▶ _Text section_:
++++
A possible way of re-introducing the lost resolution is to run a 'random' generator at the 'resolution of lost bits', and then add that to the truncated Real4 (Real8).
A way of minimising FPU error propagation. ;)

raymond · February 12, 2019, 07:39:55 AM

NANs (including QNAN's and SNAN's) are sufficiently described in Simply FPU and would be a waste of time to start copying that section here.

See http://www.ray.masmcode.com/tutorial/fpuchap2.htm#nans

aw27 · February 12, 2019, 08:37:17 PM

If f is a NaN then f !=f is true.
This is according to IEEE, so compilers/assemblers must abide.

guga · February 14, 2019, 03:45:59 AM

Quote from: AW on February 12, 2019, 08:37:17 PM
If f is a NaN then f !=f is true.
This is according to IEEE, so compilers/assemblers must abide.

Yes, but some compilers generates errors when converting string to FPU and it is hard to identify them while you are disassembling or debugging. For example, the programmer is using Float as a global variable, but when it compiled it, the compiler generated a NAN, like this:
07ED 13900F00 00000000

So, if that variable was supposed to be used on a multiplication or division operation, for example, it will produce an error. And this error is hard to identify or fix. On the disassembler we needed to make fixes when found bugs like these ones forcing the numbers of that variable to be restricted on their own boundaries. On such situations, to fix that we needed to check the next good value that is, on this case: 07ED 80000000 00000000 (1.0361967820008025600E-4321)
++++
A run of records

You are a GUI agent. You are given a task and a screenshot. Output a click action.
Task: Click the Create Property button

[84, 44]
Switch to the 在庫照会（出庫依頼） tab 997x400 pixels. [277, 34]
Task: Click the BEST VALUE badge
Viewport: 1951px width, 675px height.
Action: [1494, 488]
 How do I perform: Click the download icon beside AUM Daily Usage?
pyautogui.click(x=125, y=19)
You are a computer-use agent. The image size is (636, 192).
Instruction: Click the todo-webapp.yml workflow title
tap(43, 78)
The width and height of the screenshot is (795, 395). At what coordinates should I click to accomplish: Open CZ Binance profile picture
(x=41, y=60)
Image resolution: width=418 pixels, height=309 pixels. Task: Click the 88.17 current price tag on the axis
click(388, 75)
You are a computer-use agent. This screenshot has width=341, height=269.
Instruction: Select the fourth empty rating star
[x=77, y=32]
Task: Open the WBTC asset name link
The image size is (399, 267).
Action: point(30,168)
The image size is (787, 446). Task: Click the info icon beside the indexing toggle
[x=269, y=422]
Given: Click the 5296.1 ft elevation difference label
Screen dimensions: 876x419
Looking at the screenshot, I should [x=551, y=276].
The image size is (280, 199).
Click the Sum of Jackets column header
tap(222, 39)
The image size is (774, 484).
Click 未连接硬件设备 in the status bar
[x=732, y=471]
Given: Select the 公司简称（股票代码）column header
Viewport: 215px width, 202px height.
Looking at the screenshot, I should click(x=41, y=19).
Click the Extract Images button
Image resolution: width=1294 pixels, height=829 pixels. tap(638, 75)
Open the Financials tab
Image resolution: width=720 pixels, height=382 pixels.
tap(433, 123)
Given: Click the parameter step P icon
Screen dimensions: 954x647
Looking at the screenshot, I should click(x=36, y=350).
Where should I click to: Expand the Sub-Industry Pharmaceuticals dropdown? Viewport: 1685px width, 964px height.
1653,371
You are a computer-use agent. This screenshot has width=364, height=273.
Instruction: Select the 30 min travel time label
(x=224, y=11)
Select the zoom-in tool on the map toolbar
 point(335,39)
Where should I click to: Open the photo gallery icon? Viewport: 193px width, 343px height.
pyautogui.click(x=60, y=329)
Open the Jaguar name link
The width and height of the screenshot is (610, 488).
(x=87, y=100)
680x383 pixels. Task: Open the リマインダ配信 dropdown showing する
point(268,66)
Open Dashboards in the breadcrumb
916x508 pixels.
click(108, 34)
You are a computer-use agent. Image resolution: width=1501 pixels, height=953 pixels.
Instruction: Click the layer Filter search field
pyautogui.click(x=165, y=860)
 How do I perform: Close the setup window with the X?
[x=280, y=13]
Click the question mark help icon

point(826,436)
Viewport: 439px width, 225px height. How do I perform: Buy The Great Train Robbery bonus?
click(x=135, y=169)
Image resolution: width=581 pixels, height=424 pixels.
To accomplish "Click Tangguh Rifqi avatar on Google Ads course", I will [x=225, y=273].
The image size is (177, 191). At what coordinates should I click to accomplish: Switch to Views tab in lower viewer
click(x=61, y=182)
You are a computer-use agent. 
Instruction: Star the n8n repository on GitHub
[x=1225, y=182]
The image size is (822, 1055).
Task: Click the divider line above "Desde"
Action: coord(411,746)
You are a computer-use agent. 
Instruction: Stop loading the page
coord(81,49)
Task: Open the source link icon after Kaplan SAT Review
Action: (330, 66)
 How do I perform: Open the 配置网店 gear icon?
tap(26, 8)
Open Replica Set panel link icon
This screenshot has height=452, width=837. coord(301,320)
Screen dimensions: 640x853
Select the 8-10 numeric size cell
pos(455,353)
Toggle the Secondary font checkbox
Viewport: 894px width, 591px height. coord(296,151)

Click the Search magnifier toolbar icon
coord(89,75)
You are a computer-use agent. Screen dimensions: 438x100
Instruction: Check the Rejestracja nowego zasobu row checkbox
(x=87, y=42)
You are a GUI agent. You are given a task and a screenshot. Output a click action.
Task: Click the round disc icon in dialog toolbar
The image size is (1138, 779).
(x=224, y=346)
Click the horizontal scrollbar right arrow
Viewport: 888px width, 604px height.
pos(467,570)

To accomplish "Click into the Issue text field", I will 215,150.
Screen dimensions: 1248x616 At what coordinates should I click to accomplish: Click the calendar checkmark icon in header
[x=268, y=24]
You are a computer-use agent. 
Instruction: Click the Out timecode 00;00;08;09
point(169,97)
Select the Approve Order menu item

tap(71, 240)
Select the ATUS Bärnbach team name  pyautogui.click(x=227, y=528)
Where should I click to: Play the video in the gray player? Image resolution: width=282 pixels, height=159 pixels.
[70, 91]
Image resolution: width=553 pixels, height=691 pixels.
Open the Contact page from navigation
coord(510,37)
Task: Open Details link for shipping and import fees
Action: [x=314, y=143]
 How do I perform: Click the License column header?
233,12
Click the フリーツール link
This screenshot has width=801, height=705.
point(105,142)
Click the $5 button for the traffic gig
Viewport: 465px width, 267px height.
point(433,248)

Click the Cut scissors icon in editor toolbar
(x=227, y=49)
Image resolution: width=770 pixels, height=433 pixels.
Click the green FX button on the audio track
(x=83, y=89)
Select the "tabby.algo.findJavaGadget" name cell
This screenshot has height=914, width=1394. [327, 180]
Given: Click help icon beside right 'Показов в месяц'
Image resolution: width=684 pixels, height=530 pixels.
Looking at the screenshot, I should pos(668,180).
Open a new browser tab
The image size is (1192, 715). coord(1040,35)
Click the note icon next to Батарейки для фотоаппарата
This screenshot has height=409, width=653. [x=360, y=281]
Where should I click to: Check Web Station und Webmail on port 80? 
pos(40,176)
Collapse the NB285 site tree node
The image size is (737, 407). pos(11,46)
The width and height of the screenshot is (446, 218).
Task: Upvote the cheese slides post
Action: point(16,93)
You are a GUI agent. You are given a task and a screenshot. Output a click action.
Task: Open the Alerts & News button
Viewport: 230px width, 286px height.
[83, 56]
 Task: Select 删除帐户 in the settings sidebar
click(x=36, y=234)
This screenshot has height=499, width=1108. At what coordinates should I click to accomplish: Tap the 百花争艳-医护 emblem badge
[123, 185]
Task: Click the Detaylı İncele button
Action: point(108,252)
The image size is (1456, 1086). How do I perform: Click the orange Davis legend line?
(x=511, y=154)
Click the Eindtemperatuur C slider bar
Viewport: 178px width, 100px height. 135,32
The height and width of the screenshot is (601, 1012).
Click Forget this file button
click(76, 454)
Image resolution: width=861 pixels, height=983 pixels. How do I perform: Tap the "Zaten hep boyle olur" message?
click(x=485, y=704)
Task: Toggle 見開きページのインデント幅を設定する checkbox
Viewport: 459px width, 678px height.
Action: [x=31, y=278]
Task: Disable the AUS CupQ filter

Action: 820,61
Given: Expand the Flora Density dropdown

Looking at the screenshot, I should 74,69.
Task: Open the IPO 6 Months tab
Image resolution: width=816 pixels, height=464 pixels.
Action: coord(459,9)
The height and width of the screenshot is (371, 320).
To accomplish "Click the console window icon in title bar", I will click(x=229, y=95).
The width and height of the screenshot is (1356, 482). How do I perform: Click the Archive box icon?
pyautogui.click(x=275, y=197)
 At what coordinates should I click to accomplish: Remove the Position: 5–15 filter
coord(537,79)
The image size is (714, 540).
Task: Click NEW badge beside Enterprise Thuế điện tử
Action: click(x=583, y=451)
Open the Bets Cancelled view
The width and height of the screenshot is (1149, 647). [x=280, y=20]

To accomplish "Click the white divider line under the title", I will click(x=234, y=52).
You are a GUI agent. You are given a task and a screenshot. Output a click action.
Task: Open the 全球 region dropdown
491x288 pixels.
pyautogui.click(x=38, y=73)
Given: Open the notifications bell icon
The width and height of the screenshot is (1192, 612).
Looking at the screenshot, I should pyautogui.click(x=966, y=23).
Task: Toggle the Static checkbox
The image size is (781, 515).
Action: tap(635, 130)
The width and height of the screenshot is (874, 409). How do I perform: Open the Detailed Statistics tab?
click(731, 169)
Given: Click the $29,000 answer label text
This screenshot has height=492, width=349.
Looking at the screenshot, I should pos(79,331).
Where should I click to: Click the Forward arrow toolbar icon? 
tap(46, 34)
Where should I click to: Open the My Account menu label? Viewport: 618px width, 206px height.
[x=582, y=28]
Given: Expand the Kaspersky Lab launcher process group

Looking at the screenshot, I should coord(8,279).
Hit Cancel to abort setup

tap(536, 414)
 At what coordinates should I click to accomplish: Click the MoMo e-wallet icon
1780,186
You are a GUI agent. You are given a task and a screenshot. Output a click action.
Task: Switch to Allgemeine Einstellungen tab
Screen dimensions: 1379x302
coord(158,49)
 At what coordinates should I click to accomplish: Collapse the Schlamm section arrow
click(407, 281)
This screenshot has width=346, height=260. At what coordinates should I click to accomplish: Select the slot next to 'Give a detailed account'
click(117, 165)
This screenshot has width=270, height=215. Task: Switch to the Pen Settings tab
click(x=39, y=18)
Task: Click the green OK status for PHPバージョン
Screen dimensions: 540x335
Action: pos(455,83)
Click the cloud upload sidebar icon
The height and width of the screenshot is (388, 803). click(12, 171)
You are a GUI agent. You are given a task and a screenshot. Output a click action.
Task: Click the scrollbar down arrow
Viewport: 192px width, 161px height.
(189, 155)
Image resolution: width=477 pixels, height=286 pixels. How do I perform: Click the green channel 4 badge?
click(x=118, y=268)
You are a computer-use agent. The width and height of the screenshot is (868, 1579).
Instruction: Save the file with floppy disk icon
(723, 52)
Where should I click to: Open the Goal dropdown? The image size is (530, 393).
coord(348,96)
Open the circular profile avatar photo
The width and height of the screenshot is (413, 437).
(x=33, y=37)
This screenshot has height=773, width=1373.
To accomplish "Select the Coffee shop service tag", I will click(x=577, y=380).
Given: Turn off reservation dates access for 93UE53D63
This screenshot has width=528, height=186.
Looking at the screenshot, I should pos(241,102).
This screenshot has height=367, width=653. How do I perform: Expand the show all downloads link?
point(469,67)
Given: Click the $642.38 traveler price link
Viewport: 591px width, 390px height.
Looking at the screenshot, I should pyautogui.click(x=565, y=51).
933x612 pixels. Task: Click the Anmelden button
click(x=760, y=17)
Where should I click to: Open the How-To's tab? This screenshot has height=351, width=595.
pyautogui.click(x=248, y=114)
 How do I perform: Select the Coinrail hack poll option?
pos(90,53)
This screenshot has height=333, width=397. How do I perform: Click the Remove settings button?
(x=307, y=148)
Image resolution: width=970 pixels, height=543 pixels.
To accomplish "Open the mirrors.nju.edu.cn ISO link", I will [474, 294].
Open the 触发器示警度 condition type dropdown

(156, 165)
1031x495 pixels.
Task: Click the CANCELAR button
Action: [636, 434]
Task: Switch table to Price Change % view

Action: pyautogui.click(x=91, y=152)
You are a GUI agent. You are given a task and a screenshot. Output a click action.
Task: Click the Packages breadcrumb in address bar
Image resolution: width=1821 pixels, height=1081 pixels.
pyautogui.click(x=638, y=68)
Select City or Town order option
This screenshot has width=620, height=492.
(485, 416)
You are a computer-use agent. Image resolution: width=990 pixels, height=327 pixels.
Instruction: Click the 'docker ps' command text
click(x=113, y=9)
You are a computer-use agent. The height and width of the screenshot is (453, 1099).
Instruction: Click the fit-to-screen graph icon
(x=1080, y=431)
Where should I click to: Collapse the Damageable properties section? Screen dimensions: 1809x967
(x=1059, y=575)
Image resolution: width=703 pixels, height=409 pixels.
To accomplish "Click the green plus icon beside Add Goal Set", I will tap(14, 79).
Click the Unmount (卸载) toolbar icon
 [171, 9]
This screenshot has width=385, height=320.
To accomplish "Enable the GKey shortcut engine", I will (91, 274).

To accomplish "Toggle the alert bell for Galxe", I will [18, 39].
++++
▶ _Complete the following_:
- A) In the listing, rewrite as a numbered list the lines from the one containing "Given: Turn off" through the one containing "will (91, 274).", both included, and omit blank lines.
- B) Continue the forum thread on FPU NaN values from its last sentence.

▶ _Results for the exercise_:
- A)
1. Given: Turn off reservation dates access for 93UE53D63
2. This screenshot has width=528, height=186.
3. Looking at the screenshot, I should pos(241,102).
4. This screenshot has height=367, width=653. How do I perform: Expand the show all downloads link?
5. point(469,67)
6. Given: Click the $642.38 traveler price link
7. Viewport: 591px width, 390px height.
8. Looking at the screenshot, I should pyautogui.click(x=565, y=51).
9. 933x612 pixels. Task: Click the Anmelden button
10. click(x=760, y=17)
11. Where should I click to: Open the How-To's tab? This screenshot has height=351, width=595.
12. pyautogui.click(x=248, y=114)
13.  How do I perform: Select the Coinrail hack poll option?
14. pos(90,53)
15. This screenshot has height=333, width=397. How do I perform: Click the Remove settings button?
16. (x=307, y=148)
17. Image resolution: width=970 pixels, height=543 pixels.
18. To accomplish "Open the mirrors.nju.edu.cn ISO link", I will [474, 294].
19. Open the 触发器示警度 condition type dropdown
20. (156, 165)
21. 1031x495 pixels.
22. Task: Click the CANCELAR button
23. Action: [636, 434]
24. Task: Switch table to Price Change % view
25. Action: pyautogui.click(x=91, y=152)
26. You are a GUI agent. You are given a task and a screenshot. Output a click action.
27. Task: Click the Packages breadcrumb in address bar
28. Image resolution: width=1821 pixels, height=1081 pixels.
29. pyautogui.click(x=638, y=68)
30. Select City or Town order option
31. This screenshot has width=620, height=492.
32. (485, 416)
33. You are a computer-use agent. Image resolution: width=990 pixels, height=327 pixels.
34. Instruction: Click the 'docker ps' command text
35. click(x=113, y=9)
36. You are a computer-use agent. The height and width of the screenshot is (453, 1099).
37. Instruction: Click the fit-to-screen graph icon
38. (x=1080, y=431)
39. Where should I click to: Collapse the Damageable properties section? Screen dimensions: 1809x967
40. (x=1059, y=575)
41. Image resolution: width=703 pixels, height=409 pixels.
42. To accomplish "Click the green plus icon beside Add Goal Set", I will tap(14, 79).
43. Click the Unmount (卸载) toolbar icon
44.  [171, 9]
45. This screenshot has width=385, height=320.
46. To accomplish "Enable the GKey shortcut engine", I will (91, 274).

- B)
Sure, we could also look for the previous good value as well, but, they are the same (on this case) 07EC FFFFFFFF FFFFFFFF (1.0361967820008025600E-4321), showing us that the NAN was, in fact: 1.0361967820008025600E-4321 (07ED 80000000 00000000) and we could safely use that value, rather then accepting the NAN as a good value.

This kind of gap, is for the disassembler and debugger purposes and not for defining a NAN or checking for zero divisions etc. For the disassembler point of view, its useless trying to "guess" what the number was originally, because we are analyzing a defined value with certain Bytes that certainly was badly generated due to an error on the linker/compiler that failed to check for the NANs or error mode values or by any other unknown error. For example, if the user was trying to build things like:
T$ 1.0361967820008025600E-4321, instead the compiler output this bytes: 07ED 80000000 00000000, it outputed bad ones, like 07ED 7FFFFFFF 00000000, or 07ED 13900F00 00000000 like in the example showed.

Those kind of errors were not supposed to happen, but it do happens, specially in older compilers or old libraries.

aw27 · February 14, 2019, 04:08:20 AM

Well, let me try to reformulate because I had not taken that from the horse's mouth. Now, I have read IEEE Std 754 -2008.
What it says, when talking about comparisons of floating point numbers, is:

Quote
Four mutually exclusive relations are possible: less than, equal, greater than, and unordered. The last case arises when at least one operand is NaN. Every NaN shall compare unordered with everything, including itself.
....
Languages define how the result of a comparison shall be delivered, in one of two ways: either as a relation identifying one of the four relations listed above, or as a true-false response to a predicate that names the specific comparison desired.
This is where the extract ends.